> _What to work on_
Say whether each statement below agrees with the survey article. For each, answer yes or no and quote the deciding words from the text.
1. Of the people surveyed, 17 percent qualified as having evangelical beliefs.
2. Among white evangelicals, 15 percent supported Clinton.
3. Fifteen percent of the evangelicals surveyed said they were still undecided.

> _Document passage_

============

A recently-released survey by LifeWay Research has revealed that over half of evangelicals say they will not vote for Republican presidential candidate Donald Trump.
In order to analyze evangelical political trends, the survey first identified evangelicals by asking four questions about foundational evangelical beliefs on the Bible, the crucifixion, salvation, and evangelism.
According to Christianity Today, 17 percent of those surveyed qualified as having evangelical beliefs.
The survey then looked at the political views among this group and found that 45 percent said they support Trump while 31 percent said they support Democratic candidate Hillary Clinton.
A complete breakdown of the survey results show, in addition to the respective support for Trump and Clinton, eight percent support for Libertarian candidate Gary Johnson and 15 percent who say they are still undecided.
When evangelicals are split between races, however, the results are much different. Among white evangelicals, support for Trump is significant (65 percent), as opposed to support for Clinton (only 10 percent). But with African Americans, Hispanics, and Asians, the results are reversed, with 62 percent favoring Clinton over the 15 percent supporting Trump.
“This group of Christians shares the same core beliefs, but they don’t vote the same way,” said LifeWay executive director Scott McConnell. “There are significant cultural and political divides among evangelicals that will remain long after the election is over.”

============

> _Data extract_

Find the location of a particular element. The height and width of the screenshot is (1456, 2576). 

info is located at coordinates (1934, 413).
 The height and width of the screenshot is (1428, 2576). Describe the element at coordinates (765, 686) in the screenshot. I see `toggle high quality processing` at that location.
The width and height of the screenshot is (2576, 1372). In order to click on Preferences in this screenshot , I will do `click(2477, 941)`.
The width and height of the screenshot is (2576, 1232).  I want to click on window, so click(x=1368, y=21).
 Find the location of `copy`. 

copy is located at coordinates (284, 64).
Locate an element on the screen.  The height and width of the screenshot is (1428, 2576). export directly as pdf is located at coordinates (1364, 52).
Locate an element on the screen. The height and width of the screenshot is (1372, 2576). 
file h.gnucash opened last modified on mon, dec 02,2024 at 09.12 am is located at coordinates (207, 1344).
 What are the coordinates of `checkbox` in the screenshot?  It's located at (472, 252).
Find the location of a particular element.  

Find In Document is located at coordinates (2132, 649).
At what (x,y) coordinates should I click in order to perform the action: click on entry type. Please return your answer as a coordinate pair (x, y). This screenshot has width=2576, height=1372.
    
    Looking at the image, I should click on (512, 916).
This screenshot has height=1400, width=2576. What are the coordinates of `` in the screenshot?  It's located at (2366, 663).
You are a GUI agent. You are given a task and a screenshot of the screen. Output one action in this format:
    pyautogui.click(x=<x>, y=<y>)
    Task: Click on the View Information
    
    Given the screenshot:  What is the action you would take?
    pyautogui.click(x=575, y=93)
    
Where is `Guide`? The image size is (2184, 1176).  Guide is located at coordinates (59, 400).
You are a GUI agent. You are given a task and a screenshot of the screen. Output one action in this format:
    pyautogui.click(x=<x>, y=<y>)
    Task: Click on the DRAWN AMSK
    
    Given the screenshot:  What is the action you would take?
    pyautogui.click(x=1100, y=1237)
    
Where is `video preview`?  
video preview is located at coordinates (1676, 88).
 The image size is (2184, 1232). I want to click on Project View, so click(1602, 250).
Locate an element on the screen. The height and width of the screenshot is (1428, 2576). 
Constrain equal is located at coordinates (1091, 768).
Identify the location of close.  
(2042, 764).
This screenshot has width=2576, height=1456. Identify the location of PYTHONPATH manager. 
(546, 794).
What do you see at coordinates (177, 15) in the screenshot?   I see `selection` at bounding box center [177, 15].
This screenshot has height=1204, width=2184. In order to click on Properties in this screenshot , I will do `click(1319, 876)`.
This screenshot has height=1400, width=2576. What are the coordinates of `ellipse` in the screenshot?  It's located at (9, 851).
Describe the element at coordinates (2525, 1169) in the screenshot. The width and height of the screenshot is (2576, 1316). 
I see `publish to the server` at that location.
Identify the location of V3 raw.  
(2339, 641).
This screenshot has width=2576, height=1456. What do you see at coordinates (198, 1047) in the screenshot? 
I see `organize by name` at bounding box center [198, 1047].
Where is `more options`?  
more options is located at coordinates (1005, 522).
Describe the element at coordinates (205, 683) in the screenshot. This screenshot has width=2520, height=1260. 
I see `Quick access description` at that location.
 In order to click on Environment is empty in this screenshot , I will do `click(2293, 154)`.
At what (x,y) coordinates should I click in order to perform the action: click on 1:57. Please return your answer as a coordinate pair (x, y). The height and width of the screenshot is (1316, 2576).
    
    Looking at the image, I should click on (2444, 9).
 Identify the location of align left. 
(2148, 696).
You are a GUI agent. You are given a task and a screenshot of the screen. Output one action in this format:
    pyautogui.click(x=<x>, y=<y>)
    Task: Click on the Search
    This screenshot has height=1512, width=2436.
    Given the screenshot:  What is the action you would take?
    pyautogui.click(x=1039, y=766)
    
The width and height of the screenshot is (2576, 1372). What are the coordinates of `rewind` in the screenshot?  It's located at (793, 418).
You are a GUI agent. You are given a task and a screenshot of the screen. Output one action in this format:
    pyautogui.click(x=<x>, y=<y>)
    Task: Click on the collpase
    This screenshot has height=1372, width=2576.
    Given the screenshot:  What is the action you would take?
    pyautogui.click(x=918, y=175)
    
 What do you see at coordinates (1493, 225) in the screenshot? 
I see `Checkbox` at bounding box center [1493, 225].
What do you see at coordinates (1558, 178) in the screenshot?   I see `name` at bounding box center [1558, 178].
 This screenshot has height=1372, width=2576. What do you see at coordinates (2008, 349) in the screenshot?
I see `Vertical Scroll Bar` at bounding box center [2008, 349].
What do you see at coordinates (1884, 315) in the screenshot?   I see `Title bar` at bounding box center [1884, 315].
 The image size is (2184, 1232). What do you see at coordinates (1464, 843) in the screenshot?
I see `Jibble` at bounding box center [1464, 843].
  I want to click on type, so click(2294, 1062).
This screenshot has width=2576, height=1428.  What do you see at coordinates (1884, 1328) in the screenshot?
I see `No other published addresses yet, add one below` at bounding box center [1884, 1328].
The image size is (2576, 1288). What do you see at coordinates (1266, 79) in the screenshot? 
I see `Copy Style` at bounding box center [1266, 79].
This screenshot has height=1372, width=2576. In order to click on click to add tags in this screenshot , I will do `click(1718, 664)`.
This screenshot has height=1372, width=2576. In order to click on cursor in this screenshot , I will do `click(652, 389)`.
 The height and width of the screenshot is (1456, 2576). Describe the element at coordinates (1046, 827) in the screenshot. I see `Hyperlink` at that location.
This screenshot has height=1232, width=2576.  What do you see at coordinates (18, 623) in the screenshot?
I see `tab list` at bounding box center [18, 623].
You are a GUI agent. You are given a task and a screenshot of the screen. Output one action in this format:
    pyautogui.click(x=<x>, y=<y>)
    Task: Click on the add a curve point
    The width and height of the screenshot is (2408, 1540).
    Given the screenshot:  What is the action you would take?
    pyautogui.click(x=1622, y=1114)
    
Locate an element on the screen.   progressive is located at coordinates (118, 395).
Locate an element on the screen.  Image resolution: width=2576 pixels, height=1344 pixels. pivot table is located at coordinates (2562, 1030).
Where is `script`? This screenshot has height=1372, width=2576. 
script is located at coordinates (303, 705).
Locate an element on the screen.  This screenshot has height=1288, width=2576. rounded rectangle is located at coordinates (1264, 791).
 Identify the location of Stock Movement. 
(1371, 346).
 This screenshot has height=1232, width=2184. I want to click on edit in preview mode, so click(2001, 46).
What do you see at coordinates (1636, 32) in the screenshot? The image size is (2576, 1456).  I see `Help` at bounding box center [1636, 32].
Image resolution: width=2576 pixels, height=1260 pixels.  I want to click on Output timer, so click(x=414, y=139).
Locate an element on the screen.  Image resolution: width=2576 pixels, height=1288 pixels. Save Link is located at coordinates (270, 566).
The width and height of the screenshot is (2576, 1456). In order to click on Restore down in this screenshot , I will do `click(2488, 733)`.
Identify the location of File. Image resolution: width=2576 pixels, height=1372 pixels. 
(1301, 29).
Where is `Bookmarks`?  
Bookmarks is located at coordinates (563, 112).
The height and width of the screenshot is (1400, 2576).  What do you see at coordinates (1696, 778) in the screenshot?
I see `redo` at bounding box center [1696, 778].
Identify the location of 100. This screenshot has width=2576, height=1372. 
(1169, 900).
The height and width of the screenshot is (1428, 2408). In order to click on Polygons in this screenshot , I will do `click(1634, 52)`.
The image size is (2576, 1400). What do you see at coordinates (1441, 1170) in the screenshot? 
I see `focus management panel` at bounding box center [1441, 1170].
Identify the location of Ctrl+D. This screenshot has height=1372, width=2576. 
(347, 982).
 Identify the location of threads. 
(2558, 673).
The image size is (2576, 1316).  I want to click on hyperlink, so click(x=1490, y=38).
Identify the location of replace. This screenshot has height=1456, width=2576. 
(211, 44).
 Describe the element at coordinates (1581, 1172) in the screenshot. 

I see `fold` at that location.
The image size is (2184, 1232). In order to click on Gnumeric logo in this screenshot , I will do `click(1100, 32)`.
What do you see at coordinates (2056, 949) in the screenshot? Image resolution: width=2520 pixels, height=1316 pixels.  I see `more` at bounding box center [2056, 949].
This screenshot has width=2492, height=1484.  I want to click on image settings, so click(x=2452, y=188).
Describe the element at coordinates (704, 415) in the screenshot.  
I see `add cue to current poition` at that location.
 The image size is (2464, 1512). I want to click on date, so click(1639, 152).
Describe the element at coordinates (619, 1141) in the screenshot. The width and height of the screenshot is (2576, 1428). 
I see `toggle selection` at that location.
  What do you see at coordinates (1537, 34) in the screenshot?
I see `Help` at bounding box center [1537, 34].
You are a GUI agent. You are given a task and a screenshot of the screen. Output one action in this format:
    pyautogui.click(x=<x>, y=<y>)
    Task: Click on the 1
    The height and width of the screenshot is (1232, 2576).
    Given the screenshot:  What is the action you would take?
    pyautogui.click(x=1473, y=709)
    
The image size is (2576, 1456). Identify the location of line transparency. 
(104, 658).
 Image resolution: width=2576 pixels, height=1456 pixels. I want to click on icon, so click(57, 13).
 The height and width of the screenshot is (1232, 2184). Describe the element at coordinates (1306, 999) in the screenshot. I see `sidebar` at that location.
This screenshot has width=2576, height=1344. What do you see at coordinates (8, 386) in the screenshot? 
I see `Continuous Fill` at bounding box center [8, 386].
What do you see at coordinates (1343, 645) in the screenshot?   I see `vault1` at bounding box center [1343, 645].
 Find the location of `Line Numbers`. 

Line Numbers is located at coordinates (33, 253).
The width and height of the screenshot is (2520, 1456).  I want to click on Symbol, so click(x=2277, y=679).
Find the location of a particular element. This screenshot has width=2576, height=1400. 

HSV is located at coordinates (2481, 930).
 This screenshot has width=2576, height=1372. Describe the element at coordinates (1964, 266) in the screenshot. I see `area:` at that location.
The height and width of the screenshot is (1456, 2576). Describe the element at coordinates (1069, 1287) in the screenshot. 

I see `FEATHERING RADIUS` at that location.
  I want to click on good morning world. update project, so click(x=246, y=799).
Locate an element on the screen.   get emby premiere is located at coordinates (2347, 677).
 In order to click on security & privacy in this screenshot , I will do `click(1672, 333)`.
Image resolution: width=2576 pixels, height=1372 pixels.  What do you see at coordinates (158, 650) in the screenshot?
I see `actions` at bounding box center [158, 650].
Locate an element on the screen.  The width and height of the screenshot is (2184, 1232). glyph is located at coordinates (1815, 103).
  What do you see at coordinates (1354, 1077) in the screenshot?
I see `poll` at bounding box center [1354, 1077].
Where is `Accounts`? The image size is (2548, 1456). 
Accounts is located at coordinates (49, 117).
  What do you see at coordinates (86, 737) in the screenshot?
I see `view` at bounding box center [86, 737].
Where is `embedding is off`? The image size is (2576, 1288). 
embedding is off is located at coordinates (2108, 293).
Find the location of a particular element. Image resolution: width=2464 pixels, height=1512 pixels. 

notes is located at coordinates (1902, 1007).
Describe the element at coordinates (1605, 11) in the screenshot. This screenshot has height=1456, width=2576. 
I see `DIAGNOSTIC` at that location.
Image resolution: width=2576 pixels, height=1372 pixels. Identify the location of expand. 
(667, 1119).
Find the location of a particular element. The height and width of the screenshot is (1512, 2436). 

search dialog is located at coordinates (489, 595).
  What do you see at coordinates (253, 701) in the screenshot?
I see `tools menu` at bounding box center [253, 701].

============

> _Exercise response_
1. Yes: "17 percent of those surveyed qualified as having evangelical beliefs"
2. No: "as opposed to support for Clinton (only 10 percent)"
3. Yes: "15 percent who say they are still undecided"